In Egitto, continua a salire il bilancio degli scontri che durano ormai da cinque giorni e che stanno mettendo in ginocchio il Paese: secondo fonti di polizia, i morti sarebbero oltre 100. Blindata il Cairo, mentre a nord della capitale migliaia di detenuti sono evasi da un carcere in rivolta e decine di cadaveri sono stati ritrovati nei pressi di un’altra prigione nell’est. Le autorità hanno deciso di chiudere gli uffici della tv Araba Al Jazeera, ma anche oggi sono più di 10 mila i manifestanti scesi in piazza Tahrir contro il presidente Mubarak. Il servizio di Cecilia Seppia:RealAudioMP3

Più di cento morti in un regime incalzato dalle proteste dei cittadini, la polizia che spara sulla folla e ora anche evasioni di massa dalle prigioni. In Egitto non c'è traccia di una tregua, nonostante il coprifuoco nelle città e le nomine decise dal presidente Mubarak, che ha affidato la vicepresidenza al capo dei Servizi segreti. La tensione cresce di ora in ora: l'ambasciata Usa al Cairo ha invitato i cittadini americani a lasciare l'Egitto prima possibile e così anche Turchia, Corea del Sud e Arabia Saudita. Da ieri è caos anche nelle carceri: oltre ad evasioni di massa fonti di sicurezza parlano di decine di cadaveri trovate in strada vicino la prigione Abu Zaabal dopo scontri con la polizia. Intanto, il governo imbavaglia l'informazione, ordinando la chiusura dell'ufficio della tv araba Al Jazeera, mette i sigilli a piazza Tahrir, luogo simbolo della protesta, schiera carri armati ed elicotteri. Ma ormai è rivolta: 10 mila manifestanti sono in piazza anche oggi, 450 arresti nella notte per furti, rapine e incendi, saccheggi anche nel museo archeologico del Sinai. Al lavoro la diplomazia internazionale: il ministro degli Esteri italiano, Franco Frattini, ha invitato le parti alla moderazione: “La priorità - ha detto il capo della Farnesina - è fermare le violenze ed evitare ulteriori vittime civili”. Intanto, il giallo sulla scomparsa del presidente Mubarak sembra concluso, perché secondo l’agenzia di stampa ufficiale egiziana si sarebbe recato questa mattina in visita al quartier generale dell’esercito per un vertice con i militari.
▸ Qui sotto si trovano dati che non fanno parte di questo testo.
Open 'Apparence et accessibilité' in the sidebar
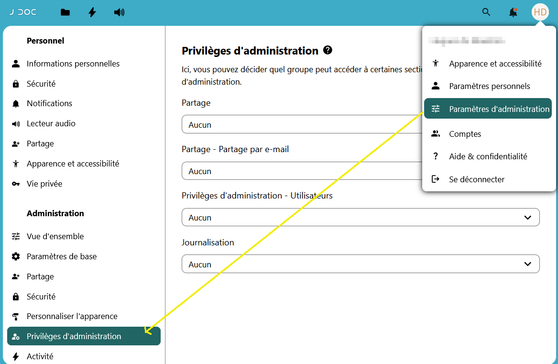This screenshot has height=364, width=558. (72, 163)
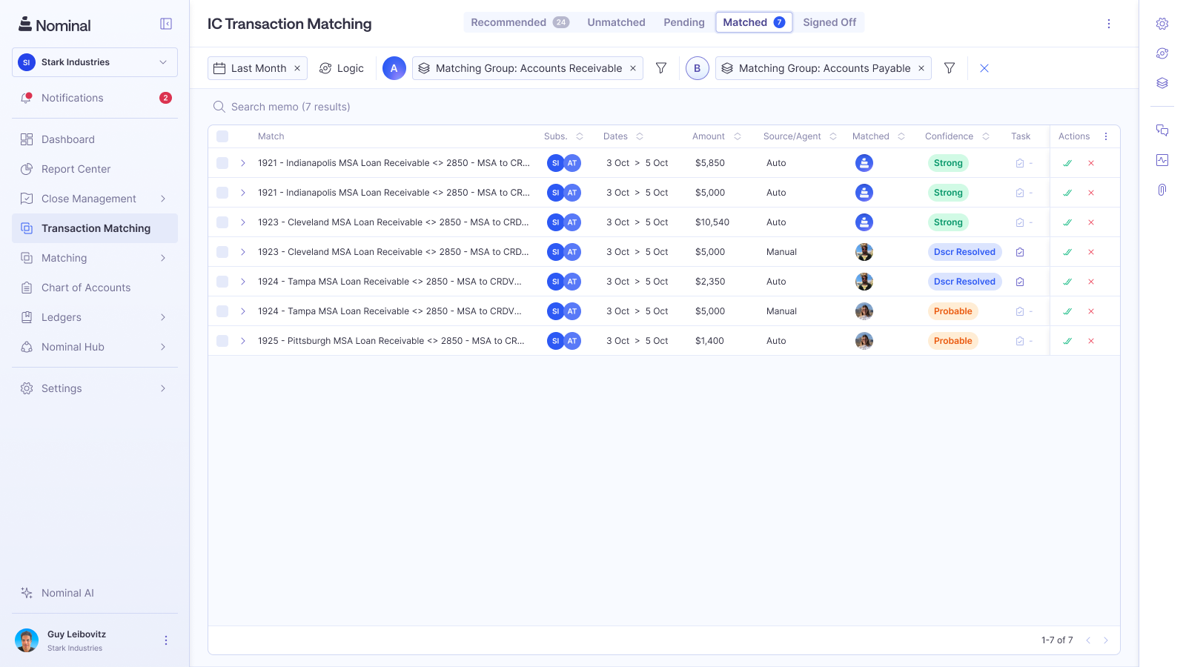Open the comments panel in the right sidebar

pyautogui.click(x=1162, y=130)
Infine, alcuni gruppi di opposizione hanno delegato El Baradei, ex direttore dell’Aiea e Premio Nobel per la pace a trattare con Mubarak un governo di transizione democratica.

Dalla grave situazione in Egitto, agli scontri dei giorni scorsi in Tunisia, alle manifestazioni che hanno animato anche la capitale della Giordania, Amman. Cosa sta attraversando i Paesi del Nord Africa? Francesca Sabatinelli lo ha chiesto a Adnane Mokrani, docente di lingua e cultura islamica all’Università Gregoriana:RealAudioMP3

R. – C’è un nuovo fenomeno di lotta pacifica per un cambiamento politico radicale e questo non solamente in Nordafrica o nei Paesi arabi, ma nel mondo islamico in generale. Ci ricordiamo dell’Onda verde in Iran, abbiamo visto la stessa cosa, dopo, in Tunisia e adesso in Egitto. C’è una grandissima sete di libertà e democrazia, che sono valori universali, naturali per tutti i popoli.

D. – Noi ricordiamo bene ciò che però è accaduto in Iran. Ora, non sappiamo cosa accadrà in Egitto o in Tunisia. Negli altri Paesi quanto può giovare tutto questo al fondamentalismo?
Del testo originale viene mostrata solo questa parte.